Communications Office (Baucus) 202-224-4515
Bryan Gulley (Nelson) 202-224-1679
Baucus, Nelson Vow to Protect Seniors from Drastic Cuts Proposed by House Republicans
Finance Members: House Budget Proposal Dismantles Medicare and Costs Seniors Coverage
Washington, DC – Senate Finance Committee Chairman Max Baucus (D-Mont.) and Committee Member Bill Nelson (D-Fla.) introduced a resolution today to protect seniors from a House Republican plan that would end Medicare and make an additional $2 trillion in budget cuts to health care programs and nursing home services seniors count on. The Baucus Sense of the Senate resolution comes in response to the House budget proposed last week that would dismantle Medicare. According to the independent, non-partisan Congressional Budget Office (CBO), the House budget plan would double out-of-pocket heath care costs compared to what seniors would pay under Medicare. Seniors would also lose guaranteed coverage and see it replaced it with a voucher-like payment sent directly to private insurance companies.
“The House proposal takes a slash-and-burn approach that leaves seniors paying more for less,” Baucus said. “Their proposal is the absolute wrong way to tame health care costs. This proposal would end Medicare as we know it and leave seniors paying twice as much for health care in the years ahead than they do today. The House proposal strips protections, cancels benefits and funnels money straight into the pockets of giant insurance companies. There is a right way to reduce costs while maintaining the quality of care, and this proposal certainly isn’t it. We will certainly not abandon seniors when they need us most.”
“The seniors who are in Medicare today, and those who will be its beneficiaries tomorrow, paid premiums their whole working lives. Medicare is a contract with them, a guarantee. They bought that health-care coverage. For Congress even to consider going back on that contract is unacceptable,” Nelson said.

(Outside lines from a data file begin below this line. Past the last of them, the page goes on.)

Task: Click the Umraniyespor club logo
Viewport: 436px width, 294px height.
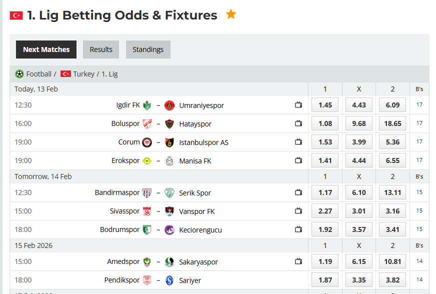Action: pyautogui.click(x=170, y=106)
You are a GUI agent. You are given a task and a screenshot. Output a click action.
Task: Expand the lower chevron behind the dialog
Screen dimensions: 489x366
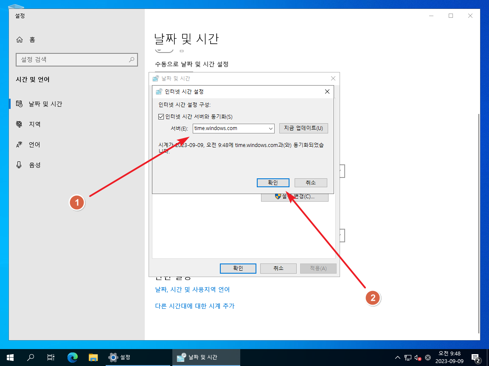[340, 235]
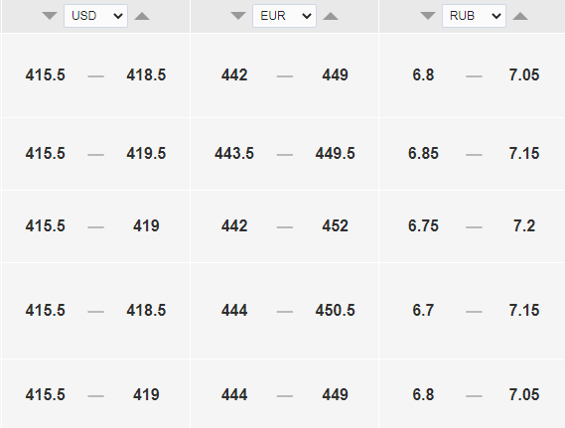This screenshot has height=428, width=565.
Task: Sort EUR column descending with down arrow
Action: 238,16
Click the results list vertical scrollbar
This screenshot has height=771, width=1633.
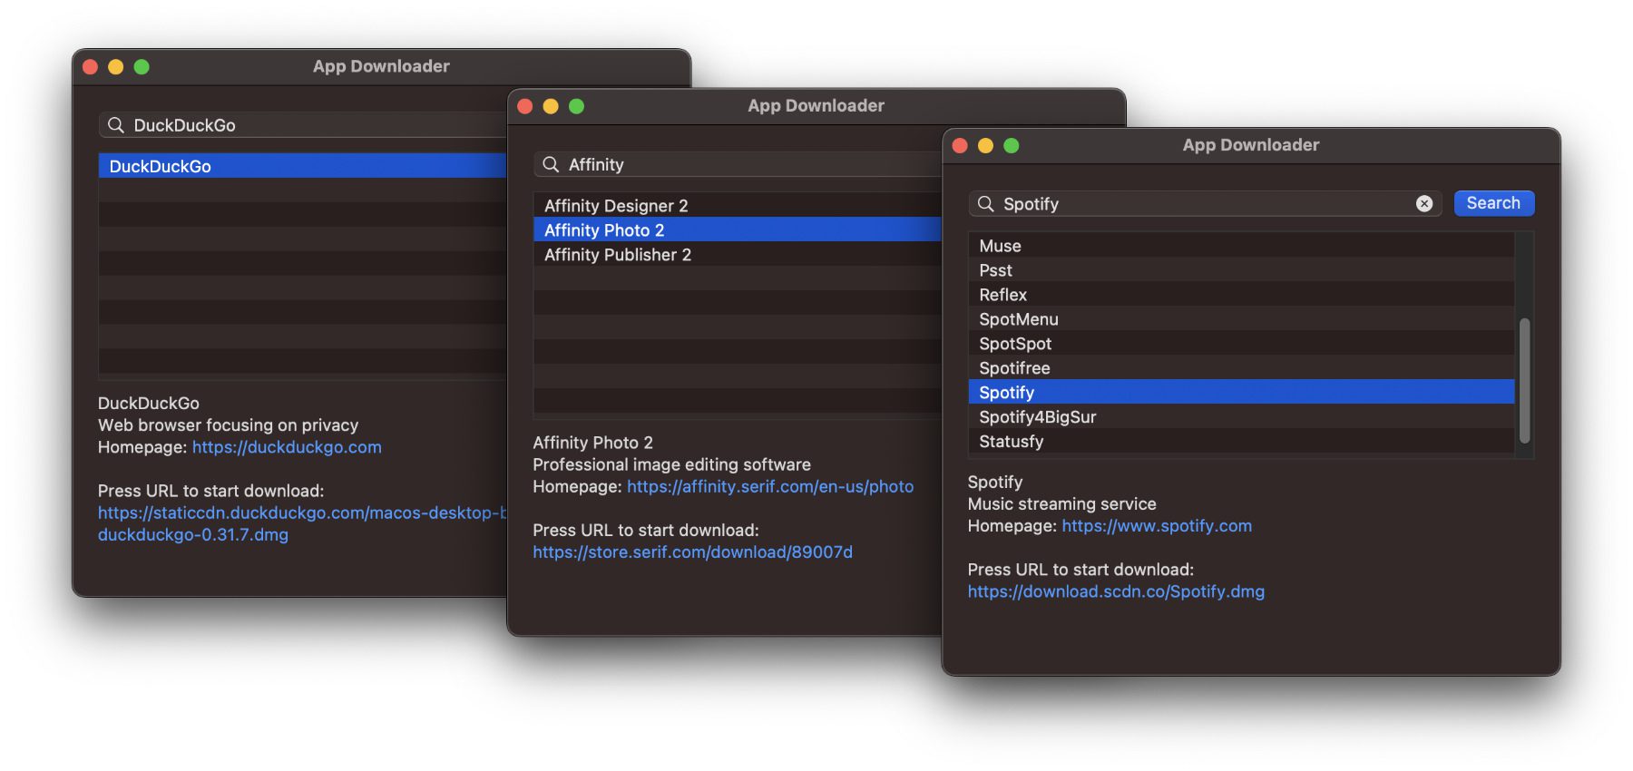click(x=1525, y=381)
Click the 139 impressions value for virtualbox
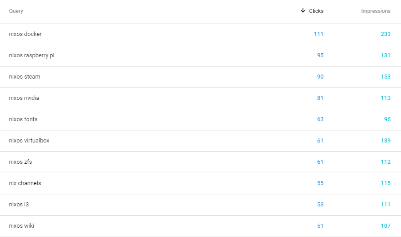This screenshot has width=401, height=237. tap(385, 141)
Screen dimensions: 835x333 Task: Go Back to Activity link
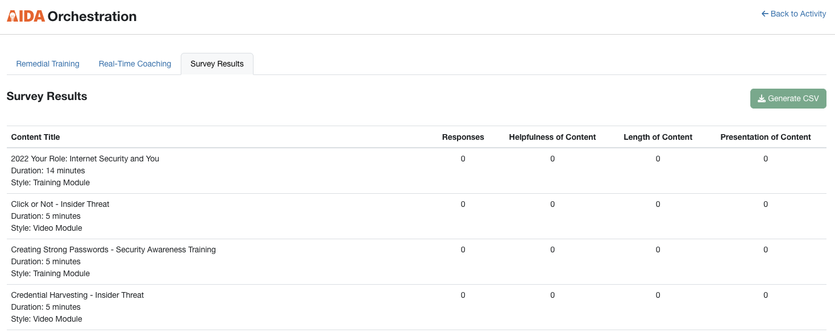pyautogui.click(x=794, y=14)
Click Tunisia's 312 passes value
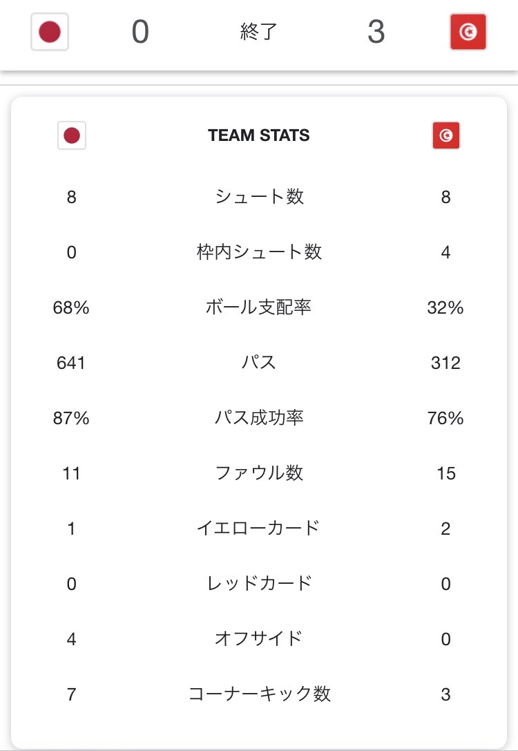Image resolution: width=518 pixels, height=751 pixels. [445, 363]
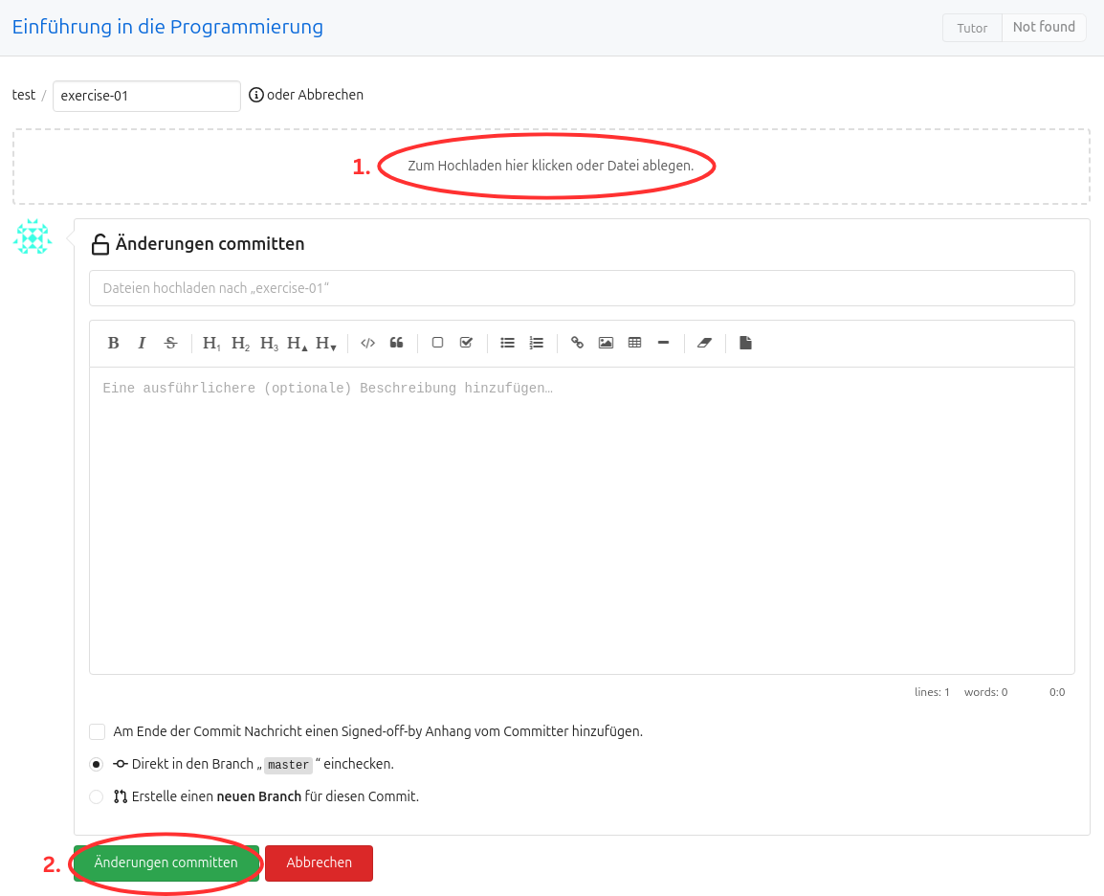Insert a table
The image size is (1104, 896).
coord(634,342)
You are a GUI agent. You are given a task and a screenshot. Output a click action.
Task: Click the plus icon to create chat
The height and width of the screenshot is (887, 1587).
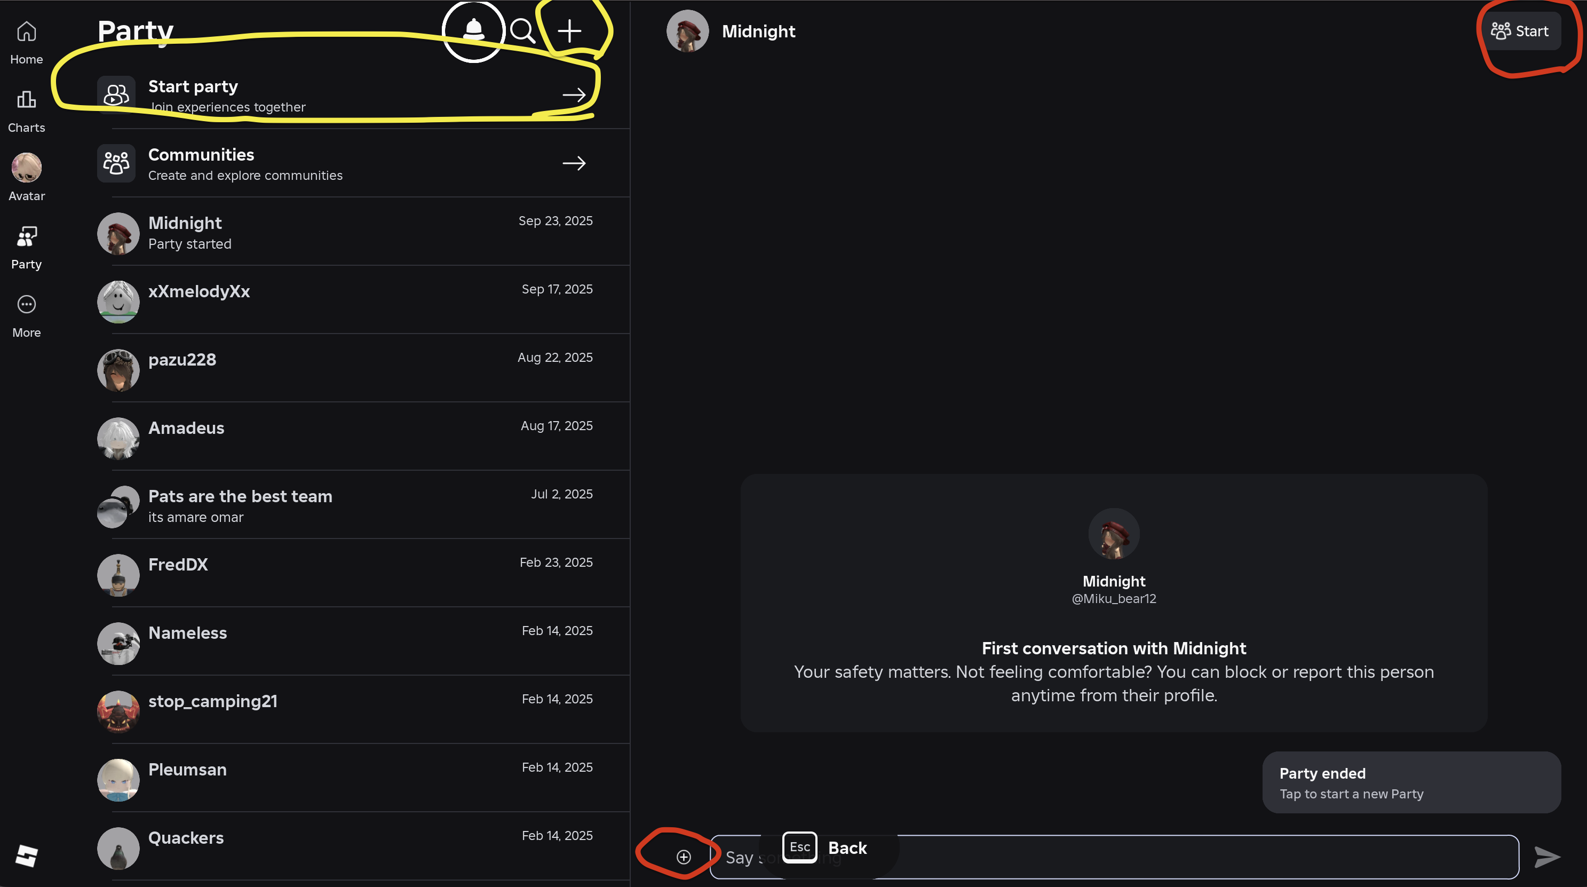tap(569, 31)
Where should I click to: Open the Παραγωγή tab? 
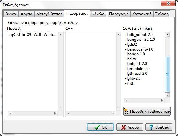(119, 14)
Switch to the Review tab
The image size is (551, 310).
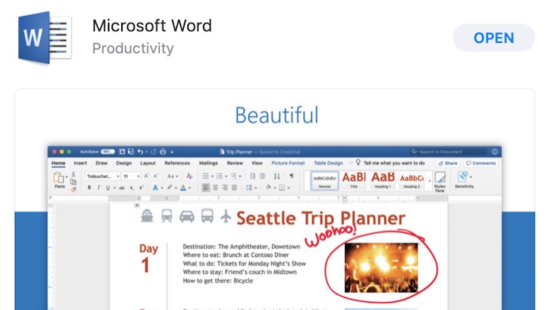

The House plan would dismantle Medicare as it exists now and convert it into a voucher-like program that shifts seniors into private insurance plans. Under the House plan, private insurance companies would be allowed to discriminate against seniors with pre-existing medical conditions such as high-blood pressure and diabetes. And insurance companies would be allowed to charge retirees more as they grow older and if they develop expensive conditions, including cancer.
The House proposal also makes $2 trillion in cuts to other health care services, including those that currently help seniors afford nursing home and home health care. Without that assistance, seniors could have to pay 100 percent of those costs out of pocket.
The House Budget Committee passed the proposal last week and will likely be considered by the full House chamber this week.
Baucus’s and Nelson’s bill would declare the sense of the Senate to be that: Medicare should not be transformed into a voucher or premium-support program; deficit reduction should not be achieved by simply passing on the costs of health care to Medicare beneficiaries; guaranteed Medicare benefits should be preserved; Medical decisions should be made by seniors and their doctors, not insurance companies and deficit reduction should be achieved by lowering health care costs through delivery system reforms.
Baucus was a principle architect of the Affordable Care Act (ACA), the new health care law, which will result in the largest deficit reduction in over a decade. The independent, non-partisan CBO estimated that the cost-saving and efficiency-promoting provisions in the ACA will extend the life of the Medicare program by an additional 12 years to 2029. CBO also estimated the ACA alone would reduce the deficit by $230 billion over the next ten years and by over a $1 trillion in the following decade.